Mat Radzi, Siti Fairuz (2021) Effectiveness of tree-based pipeline optimization tools and grid search method in breast cancer prediction. Masters thesis, Universiti Putra Malaysia.

Abstract

Breast cancer has been known as the most prevalent and common cause of death among Malaysian woman especially over the age of 40. Breast cancer can usually be identified as either benign or malignant with invasive biopsy procedure. The treatment protocol is allocated based on the whether the mass is benign or malignant. Fortunately, breast cancer like many other cancer types are curable and patient survival can be improved, subject to early diagnosis. Radiograph images lies numbers of features that useful for computer aided diagnosis. In this thesis, the work is divided into two main phases; 1) evaluating the reproducibility of radiomics features derived from manual delineation and semiautomatic segmentation after two different contrast enhancement techniques on masses in two-dimensional (2D) mammography images and 2) to implement the Automated Machine Learning (AutoML) in classifying types of mass in mammogram images.
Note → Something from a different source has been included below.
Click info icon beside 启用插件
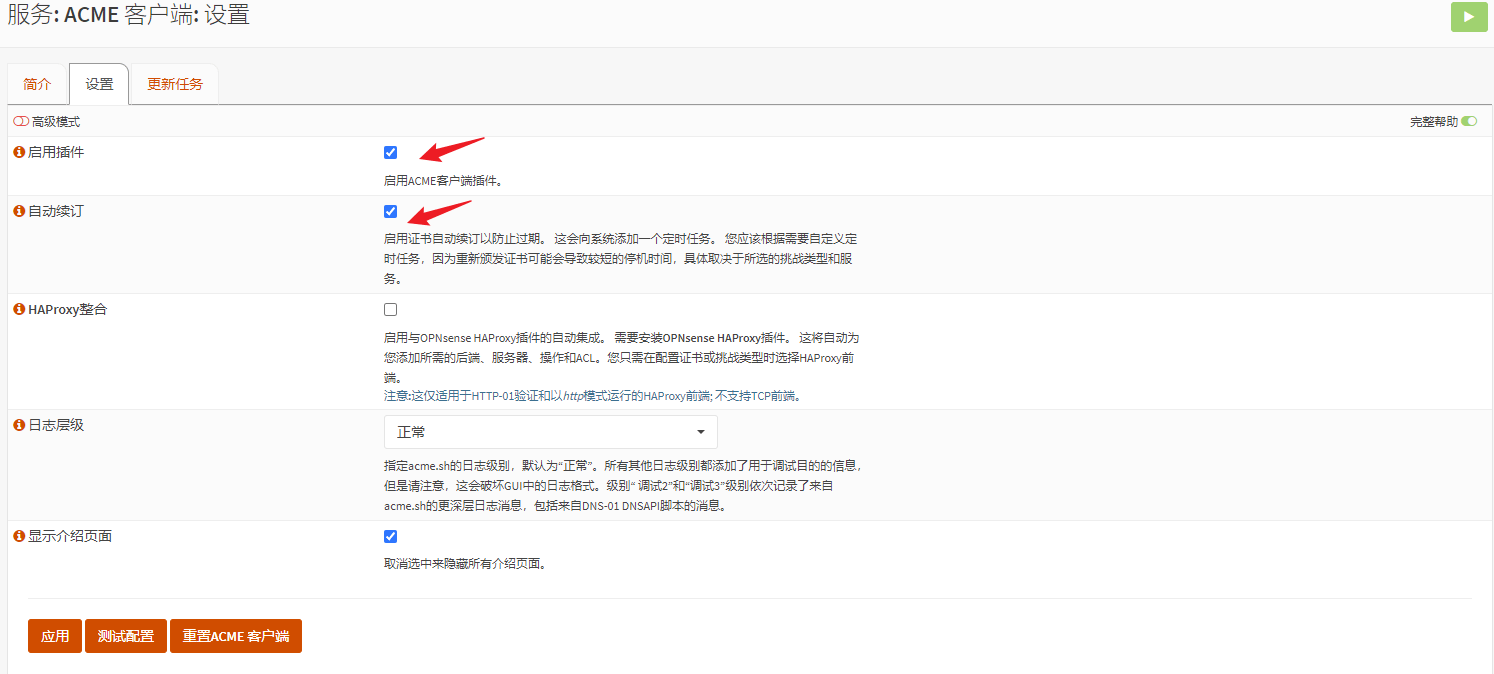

With introduction of ML techniques, breast cancer can be diagnosed in early stage without any invasive and risky procedure. The methodology presented in this research consist of several stages including, image acquisition, image segmentation, feature extraction/selection and, classification using AutoML. The first phase determines the reproducibility between Contrast Limited Adaptive Histogram Equalization (CLAHE) and Adaptive Histogram Equalization (AHE) techniques. The semiautomatic segmentation techniques used in the first phase is Active Contour Method (ACM) with 100 iterations. Three types of radiomics features were extracted including first order, second order and shape features. 37 features were extracted from each tumor in three different techniques mentioned: 9 of these were shape-based features, while 28 were texture-based features. Notably the CLAHE group (ICC = 0.890 ± 0.554, p < 0.05) had the highest reproducibility compared to the features extracted from the AHE group (ICC = 0.850 ± 0.933, p < 0.05) and manual delineation (ICC = 0.673 ± 0.807, p > 0.05). Therefore, the segmentation techniques used in the second phase are based on CLAHE and ACM method. The Principal Component Analysis (PCA) Random Forest (RF) classification has proved to be the most reliable pipelines with the lowest complexity in this research with 92% of accuracy, 83% of precision, 100% of sensitivity, 94% of ROC.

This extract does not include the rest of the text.